Why product teams should care
The promise here is scale without sacrificing accuracy or auditability. Curvestone's no-code, building-block approach lets operations teams stand up and adapt workflows without waiting on engineering sprints, while keeping a clean audit trail.
It's LLM-agnostic and plugs into existing systems-CRM, document management, loan origination-so you don't have to force new habits on busy teams. The platform is built to keep quality consistent across multi-step workflows, reducing compound error risk that shows up in long AI pipelines.
What the platform does
- No-code "Workflows" to assemble and customize processes
- Use cases: contract risk detection, automated redlining, document comparison, data extraction, interactive Q&A
- Audit-ready by design: every review leaves a transparent, defensible trail
- Consistency controls to maintain accuracy across multi-step flows
- Works with all major LLMs and integrates with CRM/DMS/LOS tools
- Ops-led configuration so processes can adapt as regulations change
"In regulated industries, quality and scale have always been at odds," said co-founder and Chief Executive Dawid Kotur. "You can review everything and go broke, or cut corners and hope for the best. AI that actually works changes that equation by handling routine validation at scale while humans focus on the complex cases that need expert judgment."
Customers and traction
Curvestone works with law firms, mortgage networks and wealth management firms, including Stephenson Harwood LLP, Browne Jacobson LLP, Walker Morris LLP and Pivotal Growth Partners LLC.

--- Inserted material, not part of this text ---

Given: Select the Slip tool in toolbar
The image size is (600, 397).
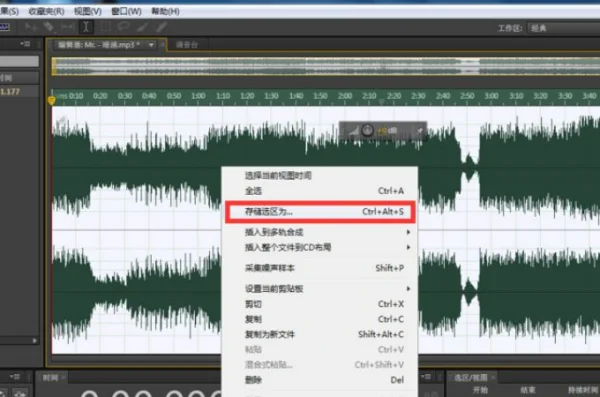Looking at the screenshot, I should [67, 27].
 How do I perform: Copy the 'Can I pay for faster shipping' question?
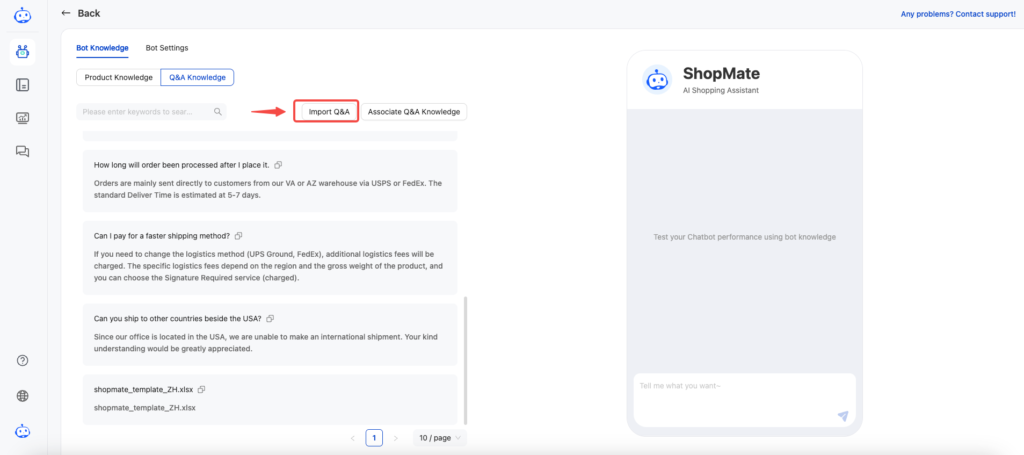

"Curvestone is solving the hard technical problem of automating complex workflows while achieving high accuracy, and accuracy is paramount in regulated industries like financial services," said Kevin McLoughlin, partner at MTech Capital, who is joining the board. "The early traction they're seeing validates real market demand."
Funding details
The seed round was led by MTech Capital, with participation from Boost Capital Partners, D2 Fund and Portfolio Ventures.
If you're building similar capabilities
- Define accuracy targets by workflow step, not just aggregate (precision/recall, calibration, time-to-review).
- Enforce human-in-the-loop for edge cases; route by model confidence and policy rules.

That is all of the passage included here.